━━ Entries shown

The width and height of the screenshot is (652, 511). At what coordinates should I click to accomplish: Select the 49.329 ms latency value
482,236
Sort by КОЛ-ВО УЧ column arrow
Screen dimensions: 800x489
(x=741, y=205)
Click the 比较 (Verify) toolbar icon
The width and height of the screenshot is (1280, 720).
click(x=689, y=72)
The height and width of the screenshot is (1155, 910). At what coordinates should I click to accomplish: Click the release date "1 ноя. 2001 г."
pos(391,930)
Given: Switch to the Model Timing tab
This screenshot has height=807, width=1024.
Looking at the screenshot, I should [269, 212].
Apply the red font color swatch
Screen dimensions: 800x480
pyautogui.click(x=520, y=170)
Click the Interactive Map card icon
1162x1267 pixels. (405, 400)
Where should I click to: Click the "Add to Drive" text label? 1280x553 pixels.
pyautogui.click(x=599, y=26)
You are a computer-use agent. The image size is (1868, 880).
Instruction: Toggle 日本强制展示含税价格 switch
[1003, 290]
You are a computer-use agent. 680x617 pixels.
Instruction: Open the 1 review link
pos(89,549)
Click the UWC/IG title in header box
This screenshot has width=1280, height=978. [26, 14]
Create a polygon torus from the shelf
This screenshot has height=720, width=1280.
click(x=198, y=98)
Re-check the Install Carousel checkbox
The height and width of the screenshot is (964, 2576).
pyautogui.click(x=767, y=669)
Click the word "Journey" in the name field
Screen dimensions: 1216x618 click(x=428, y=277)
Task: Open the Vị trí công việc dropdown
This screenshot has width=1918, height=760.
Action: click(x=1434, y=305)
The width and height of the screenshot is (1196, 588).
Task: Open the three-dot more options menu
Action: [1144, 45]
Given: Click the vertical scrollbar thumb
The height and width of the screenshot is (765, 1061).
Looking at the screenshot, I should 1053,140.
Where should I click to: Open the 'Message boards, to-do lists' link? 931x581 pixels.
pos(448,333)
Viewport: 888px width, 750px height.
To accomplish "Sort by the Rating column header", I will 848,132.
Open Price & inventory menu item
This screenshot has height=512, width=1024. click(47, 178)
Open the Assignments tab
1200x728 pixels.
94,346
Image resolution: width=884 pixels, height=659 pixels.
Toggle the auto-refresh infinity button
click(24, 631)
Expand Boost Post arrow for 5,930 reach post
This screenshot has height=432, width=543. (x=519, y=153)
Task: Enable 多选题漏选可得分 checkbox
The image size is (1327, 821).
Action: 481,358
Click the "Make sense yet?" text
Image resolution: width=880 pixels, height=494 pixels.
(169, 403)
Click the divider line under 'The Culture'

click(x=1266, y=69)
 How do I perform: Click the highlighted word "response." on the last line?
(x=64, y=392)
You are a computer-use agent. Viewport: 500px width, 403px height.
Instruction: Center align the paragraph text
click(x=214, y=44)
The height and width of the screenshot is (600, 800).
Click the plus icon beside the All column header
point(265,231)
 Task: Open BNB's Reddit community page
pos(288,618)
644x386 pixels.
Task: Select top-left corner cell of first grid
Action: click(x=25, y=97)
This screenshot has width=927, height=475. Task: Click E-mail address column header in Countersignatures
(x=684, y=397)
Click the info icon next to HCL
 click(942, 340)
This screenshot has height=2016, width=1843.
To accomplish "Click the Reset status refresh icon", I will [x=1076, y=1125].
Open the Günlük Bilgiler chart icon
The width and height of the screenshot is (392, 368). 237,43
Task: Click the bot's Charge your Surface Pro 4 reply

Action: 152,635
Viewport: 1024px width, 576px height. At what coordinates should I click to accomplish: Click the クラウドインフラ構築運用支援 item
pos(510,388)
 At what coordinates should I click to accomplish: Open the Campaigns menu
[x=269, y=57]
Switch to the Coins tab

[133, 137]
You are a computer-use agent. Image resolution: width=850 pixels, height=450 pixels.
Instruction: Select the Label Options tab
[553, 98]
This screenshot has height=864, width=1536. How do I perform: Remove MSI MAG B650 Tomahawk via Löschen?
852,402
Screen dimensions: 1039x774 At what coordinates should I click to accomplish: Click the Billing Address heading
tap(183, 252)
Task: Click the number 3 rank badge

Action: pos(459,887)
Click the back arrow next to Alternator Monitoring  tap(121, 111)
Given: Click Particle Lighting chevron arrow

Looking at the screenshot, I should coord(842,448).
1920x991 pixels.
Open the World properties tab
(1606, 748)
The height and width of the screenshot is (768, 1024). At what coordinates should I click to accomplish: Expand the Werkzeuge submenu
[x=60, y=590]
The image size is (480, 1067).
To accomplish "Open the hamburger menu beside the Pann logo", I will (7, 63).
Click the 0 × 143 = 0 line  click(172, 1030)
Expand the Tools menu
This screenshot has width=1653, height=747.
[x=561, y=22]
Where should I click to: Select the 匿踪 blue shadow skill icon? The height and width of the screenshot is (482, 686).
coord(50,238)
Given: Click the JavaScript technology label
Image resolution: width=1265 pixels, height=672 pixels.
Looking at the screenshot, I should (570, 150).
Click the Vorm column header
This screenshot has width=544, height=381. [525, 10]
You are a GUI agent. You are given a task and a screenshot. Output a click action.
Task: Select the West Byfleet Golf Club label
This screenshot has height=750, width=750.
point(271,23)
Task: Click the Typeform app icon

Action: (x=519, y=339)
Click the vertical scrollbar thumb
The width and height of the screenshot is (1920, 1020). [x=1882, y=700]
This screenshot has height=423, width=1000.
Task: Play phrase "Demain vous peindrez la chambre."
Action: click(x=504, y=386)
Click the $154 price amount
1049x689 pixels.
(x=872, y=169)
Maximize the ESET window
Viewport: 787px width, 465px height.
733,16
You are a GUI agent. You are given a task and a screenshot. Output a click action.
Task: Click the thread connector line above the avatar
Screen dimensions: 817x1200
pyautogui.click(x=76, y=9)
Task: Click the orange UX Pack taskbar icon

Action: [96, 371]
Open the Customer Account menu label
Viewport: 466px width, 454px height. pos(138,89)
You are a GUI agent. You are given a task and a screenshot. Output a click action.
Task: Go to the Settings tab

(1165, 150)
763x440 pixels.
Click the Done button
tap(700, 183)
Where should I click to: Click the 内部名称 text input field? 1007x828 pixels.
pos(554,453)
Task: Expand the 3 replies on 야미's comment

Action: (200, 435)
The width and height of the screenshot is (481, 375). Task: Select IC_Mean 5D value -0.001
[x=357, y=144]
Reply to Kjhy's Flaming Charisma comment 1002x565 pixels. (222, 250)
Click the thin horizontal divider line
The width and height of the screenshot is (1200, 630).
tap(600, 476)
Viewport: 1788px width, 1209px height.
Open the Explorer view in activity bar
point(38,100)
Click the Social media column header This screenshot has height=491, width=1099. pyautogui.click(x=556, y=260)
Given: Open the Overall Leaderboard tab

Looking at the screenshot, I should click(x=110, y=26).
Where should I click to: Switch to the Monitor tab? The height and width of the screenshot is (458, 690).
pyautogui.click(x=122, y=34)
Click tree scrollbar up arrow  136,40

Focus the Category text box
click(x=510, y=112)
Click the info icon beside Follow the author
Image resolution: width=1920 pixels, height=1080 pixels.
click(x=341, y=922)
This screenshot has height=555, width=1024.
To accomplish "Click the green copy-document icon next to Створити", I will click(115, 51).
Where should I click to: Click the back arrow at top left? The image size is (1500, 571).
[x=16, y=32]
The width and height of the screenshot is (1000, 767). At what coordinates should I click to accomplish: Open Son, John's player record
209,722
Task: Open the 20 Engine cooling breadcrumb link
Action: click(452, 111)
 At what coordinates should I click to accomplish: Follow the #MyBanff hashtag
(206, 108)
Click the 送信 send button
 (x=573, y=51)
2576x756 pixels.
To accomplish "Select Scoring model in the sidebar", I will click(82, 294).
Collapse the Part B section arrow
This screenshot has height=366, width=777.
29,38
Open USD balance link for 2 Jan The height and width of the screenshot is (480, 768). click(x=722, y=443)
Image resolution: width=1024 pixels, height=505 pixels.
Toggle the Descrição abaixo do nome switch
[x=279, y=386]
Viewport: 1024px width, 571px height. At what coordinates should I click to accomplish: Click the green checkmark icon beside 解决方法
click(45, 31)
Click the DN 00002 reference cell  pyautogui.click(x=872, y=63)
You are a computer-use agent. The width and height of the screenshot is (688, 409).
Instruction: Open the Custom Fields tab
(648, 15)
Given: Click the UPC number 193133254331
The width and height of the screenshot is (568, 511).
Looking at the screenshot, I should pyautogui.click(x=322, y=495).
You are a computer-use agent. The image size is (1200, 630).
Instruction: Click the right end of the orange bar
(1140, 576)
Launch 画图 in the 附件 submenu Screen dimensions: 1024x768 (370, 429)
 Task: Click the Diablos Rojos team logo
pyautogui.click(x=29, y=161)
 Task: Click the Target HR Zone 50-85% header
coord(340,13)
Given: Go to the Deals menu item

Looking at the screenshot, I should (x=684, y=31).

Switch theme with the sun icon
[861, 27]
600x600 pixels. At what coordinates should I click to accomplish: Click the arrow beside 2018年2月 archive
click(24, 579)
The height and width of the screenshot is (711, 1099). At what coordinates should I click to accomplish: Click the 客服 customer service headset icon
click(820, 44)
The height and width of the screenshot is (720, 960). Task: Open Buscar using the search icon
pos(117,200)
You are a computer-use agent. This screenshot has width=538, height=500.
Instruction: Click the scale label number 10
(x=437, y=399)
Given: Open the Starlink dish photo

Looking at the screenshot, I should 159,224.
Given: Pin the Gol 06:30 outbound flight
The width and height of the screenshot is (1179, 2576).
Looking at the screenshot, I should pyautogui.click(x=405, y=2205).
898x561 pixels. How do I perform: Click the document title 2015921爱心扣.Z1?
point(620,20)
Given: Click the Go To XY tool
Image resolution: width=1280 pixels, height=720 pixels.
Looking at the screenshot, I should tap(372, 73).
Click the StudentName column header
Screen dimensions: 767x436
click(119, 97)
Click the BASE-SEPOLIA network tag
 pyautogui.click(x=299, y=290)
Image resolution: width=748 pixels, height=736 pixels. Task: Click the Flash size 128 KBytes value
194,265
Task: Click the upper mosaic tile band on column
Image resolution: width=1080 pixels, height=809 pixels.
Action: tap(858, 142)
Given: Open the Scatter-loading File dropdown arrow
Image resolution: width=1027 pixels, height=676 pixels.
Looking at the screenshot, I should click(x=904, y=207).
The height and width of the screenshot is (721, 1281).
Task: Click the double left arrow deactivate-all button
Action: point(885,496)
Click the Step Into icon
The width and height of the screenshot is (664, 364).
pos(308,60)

━━━━

The answer should consist of all lines from the records above that hold the word "will".

To accomplish "Sort by the Rating column header", I will 848,132.
To accomplish "Click the Reset status refresh icon", I will [x=1076, y=1125].
To accomplish "Open the hamburger menu beside the Pann logo", I will (7, 63).
To accomplish "Click the green copy-document icon next to Створити", I will click(115, 51).
To accomplish "Select Scoring model in the sidebar", I will click(82, 294).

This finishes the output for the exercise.